__Given exercise__: Recast every line of the material below as a Markdown table with the columns Row and Line, numbering the rows in order and leaving out blank lines.

__Records for the task__:
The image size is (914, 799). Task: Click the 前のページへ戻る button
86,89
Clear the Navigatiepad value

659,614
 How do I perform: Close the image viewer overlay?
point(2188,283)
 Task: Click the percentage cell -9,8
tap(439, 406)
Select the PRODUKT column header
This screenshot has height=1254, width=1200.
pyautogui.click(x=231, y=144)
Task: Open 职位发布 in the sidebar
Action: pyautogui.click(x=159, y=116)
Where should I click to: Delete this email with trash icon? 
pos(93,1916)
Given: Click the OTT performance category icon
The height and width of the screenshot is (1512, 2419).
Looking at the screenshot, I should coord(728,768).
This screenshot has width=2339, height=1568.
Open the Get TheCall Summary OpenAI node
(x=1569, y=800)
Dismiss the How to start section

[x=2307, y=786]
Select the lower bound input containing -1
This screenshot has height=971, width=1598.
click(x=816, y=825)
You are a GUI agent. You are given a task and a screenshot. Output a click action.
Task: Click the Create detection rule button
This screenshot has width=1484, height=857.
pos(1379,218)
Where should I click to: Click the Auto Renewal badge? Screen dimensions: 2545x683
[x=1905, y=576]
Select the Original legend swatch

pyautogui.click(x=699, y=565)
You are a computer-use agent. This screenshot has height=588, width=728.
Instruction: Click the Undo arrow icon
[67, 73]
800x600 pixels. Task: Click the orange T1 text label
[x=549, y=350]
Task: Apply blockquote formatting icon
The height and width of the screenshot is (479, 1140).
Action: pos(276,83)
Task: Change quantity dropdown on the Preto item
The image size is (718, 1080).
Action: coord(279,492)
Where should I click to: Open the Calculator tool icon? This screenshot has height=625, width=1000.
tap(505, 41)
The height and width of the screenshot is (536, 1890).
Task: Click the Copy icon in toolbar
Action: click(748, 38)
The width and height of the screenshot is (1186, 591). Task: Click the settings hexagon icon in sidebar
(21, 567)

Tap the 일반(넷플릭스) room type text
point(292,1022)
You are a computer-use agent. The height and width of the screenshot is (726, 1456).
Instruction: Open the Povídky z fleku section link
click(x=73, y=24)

__Finished exercise__:
| Row | Line |
|---|---|
| 1 | The image size is (914, 799). Task: Click the 前のページへ戻る button |
| 2 | 86,89 |
| 3 | Clear the Navigatiepad value |
| 4 | 659,614 |
| 5 |  How do I perform: Close the image viewer overlay? |
| 6 | point(2188,283) |
| 7 |  Task: Click the percentage cell -9,8 |
| 8 | tap(439, 406) |
| 9 | Select the PRODUKT column header |
| 10 | This screenshot has height=1254, width=1200. |
| 11 | pyautogui.click(x=231, y=144) |
| 12 | Task: Open 职位发布 in the sidebar |
| 13 | Action: pyautogui.click(x=159, y=116) |
| 14 | Where should I click to: Delete this email with trash icon?  |
| 15 | pos(93,1916) |
| 16 | Given: Click the OTT performance category icon |
| 17 | The height and width of the screenshot is (1512, 2419). |
| 18 | Looking at the screenshot, I should coord(728,768). |
| 19 | This screenshot has width=2339, height=1568. |
| 20 | Open the Get TheCall Summary OpenAI node |
| 21 | (x=1569, y=800) |
| 22 | Dismiss the How to start section |
| 23 | [x=2307, y=786] |
| 24 | Select the lower bound input containing -1 |
| 25 | This screenshot has height=971, width=1598. |
| 26 | click(x=816, y=825) |
| 27 | You are a GUI agent. You are given a task and a screenshot. Output a click action. |
| 28 | Task: Click the Create detection rule button |
| 29 | This screenshot has width=1484, height=857. |
| 30 | pos(1379,218) |
| 31 | Where should I click to: Click the Auto Renewal badge? Screen dimensions: 2545x683 |
| 32 | [x=1905, y=576] |
| 33 | Select the Original legend swatch |
| 34 | pyautogui.click(x=699, y=565) |
| 35 | You are a computer-use agent. This screenshot has height=588, width=728. |
| 36 | Instruction: Click the Undo arrow icon |
| 37 | [67, 73] |
| 38 | 800x600 pixels. Task: Click the orange T1 text label |
| 39 | [x=549, y=350] |
| 40 | Task: Apply blockquote formatting icon |
| 41 | The height and width of the screenshot is (479, 1140). |
| 42 | Action: pos(276,83) |
| 43 | Task: Change quantity dropdown on the Preto item |
| 44 | The image size is (718, 1080). |
| 45 | Action: coord(279,492) |
| 46 | Where should I click to: Open the Calculator tool icon? This screenshot has height=625, width=1000. |
| 47 | tap(505, 41) |
| 48 | The height and width of the screenshot is (536, 1890). |
| 49 | Task: Click the Copy icon in toolbar |
| 50 | Action: click(748, 38) |
| 51 | The width and height of the screenshot is (1186, 591). Task: Click the settings hexagon icon in sidebar |
| 52 | (21, 567) |
| 53 | Tap the 일반(넷플릭스) room type text |
| 54 | point(292,1022) |
| 55 | You are a computer-use agent. The height and width of the screenshot is (726, 1456). |
| 56 | Instruction: Open the Povídky z fleku section link |
| 57 | click(x=73, y=24) |